■ **PROBLEM**
Please copy out all the rows below with "GUI agent" swapped for "interface agent" each time it occurs, keeping every other part the same.

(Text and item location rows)

===

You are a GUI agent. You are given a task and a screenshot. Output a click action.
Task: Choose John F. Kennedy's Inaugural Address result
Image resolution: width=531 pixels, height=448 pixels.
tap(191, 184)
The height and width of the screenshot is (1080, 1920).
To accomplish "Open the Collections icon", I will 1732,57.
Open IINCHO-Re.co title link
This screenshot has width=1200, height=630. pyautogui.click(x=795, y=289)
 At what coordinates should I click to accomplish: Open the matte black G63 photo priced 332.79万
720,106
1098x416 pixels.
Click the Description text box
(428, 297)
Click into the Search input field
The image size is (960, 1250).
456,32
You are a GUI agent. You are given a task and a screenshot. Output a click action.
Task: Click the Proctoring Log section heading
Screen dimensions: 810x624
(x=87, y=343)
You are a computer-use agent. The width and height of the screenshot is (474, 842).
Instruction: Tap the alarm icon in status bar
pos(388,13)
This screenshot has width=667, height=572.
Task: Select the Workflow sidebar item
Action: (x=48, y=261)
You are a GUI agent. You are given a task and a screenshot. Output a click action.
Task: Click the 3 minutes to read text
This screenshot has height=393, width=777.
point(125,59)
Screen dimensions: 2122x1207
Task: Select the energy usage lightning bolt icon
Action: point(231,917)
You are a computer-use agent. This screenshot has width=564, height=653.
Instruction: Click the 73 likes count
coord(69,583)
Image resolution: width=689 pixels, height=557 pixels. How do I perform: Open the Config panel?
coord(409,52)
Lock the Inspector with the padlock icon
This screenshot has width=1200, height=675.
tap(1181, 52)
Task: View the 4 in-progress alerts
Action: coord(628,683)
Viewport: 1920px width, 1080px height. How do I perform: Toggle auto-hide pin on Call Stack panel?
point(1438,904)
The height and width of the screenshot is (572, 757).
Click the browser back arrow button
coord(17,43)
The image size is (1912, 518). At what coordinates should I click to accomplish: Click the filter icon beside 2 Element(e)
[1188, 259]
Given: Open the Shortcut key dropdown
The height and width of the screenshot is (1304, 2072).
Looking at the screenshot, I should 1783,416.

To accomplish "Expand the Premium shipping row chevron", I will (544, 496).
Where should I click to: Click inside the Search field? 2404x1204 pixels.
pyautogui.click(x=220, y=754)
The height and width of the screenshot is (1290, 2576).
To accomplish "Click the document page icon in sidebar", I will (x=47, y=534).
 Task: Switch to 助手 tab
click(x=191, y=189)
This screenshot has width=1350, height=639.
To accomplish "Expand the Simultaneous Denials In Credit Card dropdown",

===

■ **ANSWER FOR THIS EXERCISE**
You are a interface agent. You are given a task and a screenshot. Output a click action.
Task: Choose John F. Kennedy's Inaugural Address result
Image resolution: width=531 pixels, height=448 pixels.
tap(191, 184)
The height and width of the screenshot is (1080, 1920).
To accomplish "Open the Collections icon", I will 1732,57.
Open IINCHO-Re.co title link
This screenshot has width=1200, height=630. pyautogui.click(x=795, y=289)
 At what coordinates should I click to accomplish: Open the matte black G63 photo priced 332.79万
720,106
1098x416 pixels.
Click the Description text box
(428, 297)
Click into the Search input field
The image size is (960, 1250).
456,32
You are a interface agent. You are given a task and a screenshot. Output a click action.
Task: Click the Proctoring Log section heading
Screen dimensions: 810x624
(x=87, y=343)
You are a computer-use agent. The width and height of the screenshot is (474, 842).
Instruction: Tap the alarm icon in status bar
pos(388,13)
This screenshot has width=667, height=572.
Task: Select the Workflow sidebar item
Action: (x=48, y=261)
You are a interface agent. You are given a task and a screenshot. Output a click action.
Task: Click the 3 minutes to read text
This screenshot has height=393, width=777.
point(125,59)
Screen dimensions: 2122x1207
Task: Select the energy usage lightning bolt icon
Action: point(231,917)
You are a computer-use agent. This screenshot has width=564, height=653.
Instruction: Click the 73 likes count
coord(69,583)
Image resolution: width=689 pixels, height=557 pixels. How do I perform: Open the Config panel?
coord(409,52)
Lock the Inspector with the padlock icon
This screenshot has width=1200, height=675.
tap(1181, 52)
Task: View the 4 in-progress alerts
Action: coord(628,683)
Viewport: 1920px width, 1080px height. How do I perform: Toggle auto-hide pin on Call Stack panel?
point(1438,904)
The height and width of the screenshot is (572, 757).
Click the browser back arrow button
coord(17,43)
The image size is (1912, 518). At what coordinates should I click to accomplish: Click the filter icon beside 2 Element(e)
[1188, 259]
Given: Open the Shortcut key dropdown
The height and width of the screenshot is (1304, 2072).
Looking at the screenshot, I should 1783,416.

To accomplish "Expand the Premium shipping row chevron", I will (544, 496).
Where should I click to: Click inside the Search field? 2404x1204 pixels.
pyautogui.click(x=220, y=754)
The height and width of the screenshot is (1290, 2576).
To accomplish "Click the document page icon in sidebar", I will (x=47, y=534).
 Task: Switch to 助手 tab
click(x=191, y=189)
This screenshot has width=1350, height=639.
To accomplish "Expand the Simultaneous Denials In Credit Card dropdown",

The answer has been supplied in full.